Mais ensuite, les certitudes divergent : la nudité des seins ne pose pas de problème à beaucoup de sociétés africaines, amazoniennes, etc, non plus désormais qu’aux femmes « libérées » occidentales, mais seulement dans le cadre limité du bord de mer : l’outrage aux bonnes mœurs est encore brandi pour réprimer les manifestations des Femen, ou des Pussy Riots en Russie. Là où le maillot deux pièces est encore l’enjeu de revendications et de répressions dans les pays musulmans les plus en avance (sur le chemin des libertés), comme il l’était dans l’Espagne franquiste, en Algérie ou Tunisie par erxemple. « Couvrez ce sein que je ne saurais voir. »

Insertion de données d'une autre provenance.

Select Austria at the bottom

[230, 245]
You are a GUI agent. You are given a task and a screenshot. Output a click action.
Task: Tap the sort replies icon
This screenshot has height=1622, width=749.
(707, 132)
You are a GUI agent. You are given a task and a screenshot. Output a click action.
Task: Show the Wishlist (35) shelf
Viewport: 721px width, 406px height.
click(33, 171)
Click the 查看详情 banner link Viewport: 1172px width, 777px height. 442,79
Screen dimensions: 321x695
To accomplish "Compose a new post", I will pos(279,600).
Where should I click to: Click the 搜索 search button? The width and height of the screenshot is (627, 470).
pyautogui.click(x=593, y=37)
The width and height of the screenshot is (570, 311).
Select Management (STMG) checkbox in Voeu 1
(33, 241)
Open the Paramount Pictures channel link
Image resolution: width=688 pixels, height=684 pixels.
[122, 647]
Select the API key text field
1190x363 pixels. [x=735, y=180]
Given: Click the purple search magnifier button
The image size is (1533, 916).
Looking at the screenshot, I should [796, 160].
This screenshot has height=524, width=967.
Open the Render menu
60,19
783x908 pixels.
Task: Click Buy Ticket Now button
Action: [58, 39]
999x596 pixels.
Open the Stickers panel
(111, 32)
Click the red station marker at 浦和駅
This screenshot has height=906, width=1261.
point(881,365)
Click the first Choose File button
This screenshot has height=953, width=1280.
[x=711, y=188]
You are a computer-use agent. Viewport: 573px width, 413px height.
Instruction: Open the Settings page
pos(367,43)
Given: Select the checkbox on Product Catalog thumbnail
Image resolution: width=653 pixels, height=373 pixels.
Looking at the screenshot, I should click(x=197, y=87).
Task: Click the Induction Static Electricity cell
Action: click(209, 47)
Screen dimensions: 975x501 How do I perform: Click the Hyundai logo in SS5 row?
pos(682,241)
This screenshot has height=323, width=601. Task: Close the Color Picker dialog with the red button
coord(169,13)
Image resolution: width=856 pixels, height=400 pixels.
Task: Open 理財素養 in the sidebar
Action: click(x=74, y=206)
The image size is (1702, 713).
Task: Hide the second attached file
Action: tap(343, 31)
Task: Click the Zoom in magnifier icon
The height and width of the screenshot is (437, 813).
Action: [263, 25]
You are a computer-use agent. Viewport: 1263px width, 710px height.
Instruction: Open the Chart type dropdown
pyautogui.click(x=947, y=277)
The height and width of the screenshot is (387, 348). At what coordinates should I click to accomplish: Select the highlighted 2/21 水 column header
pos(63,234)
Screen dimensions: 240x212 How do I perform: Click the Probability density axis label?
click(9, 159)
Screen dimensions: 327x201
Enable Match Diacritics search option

On mesure ici l’arbitraire et l’incohérence de ces certitudes locales : plus besoin de franchir les Pyrénées pour changer de règle, quelques mètres d’écart par rapport au littoral suffisent pour vous faire passer du Bien au Mal, du décent (étymologiquement, « ce qui convient » : à qui ? Par rapport à quoi ?) à l’indécent, du légal à l’illégal ; il n’y a qu’un pas, complexe et évolutif, de la Morale à la Loi. Les seins nus de la plage ne sauraient se promener dans les rues. Il en va de même du torse masculin : certains hommes se sont vus verbalisés, même en station balnéaire, parce qu'ils s’étaient écartés du front de mer.
Ces exemples, à la fois anodins et significatifs, permettent d’apercevoir quels mécanismes, quels enjeux réels sous-tendent ce système répressif qu’on appelle « morale ».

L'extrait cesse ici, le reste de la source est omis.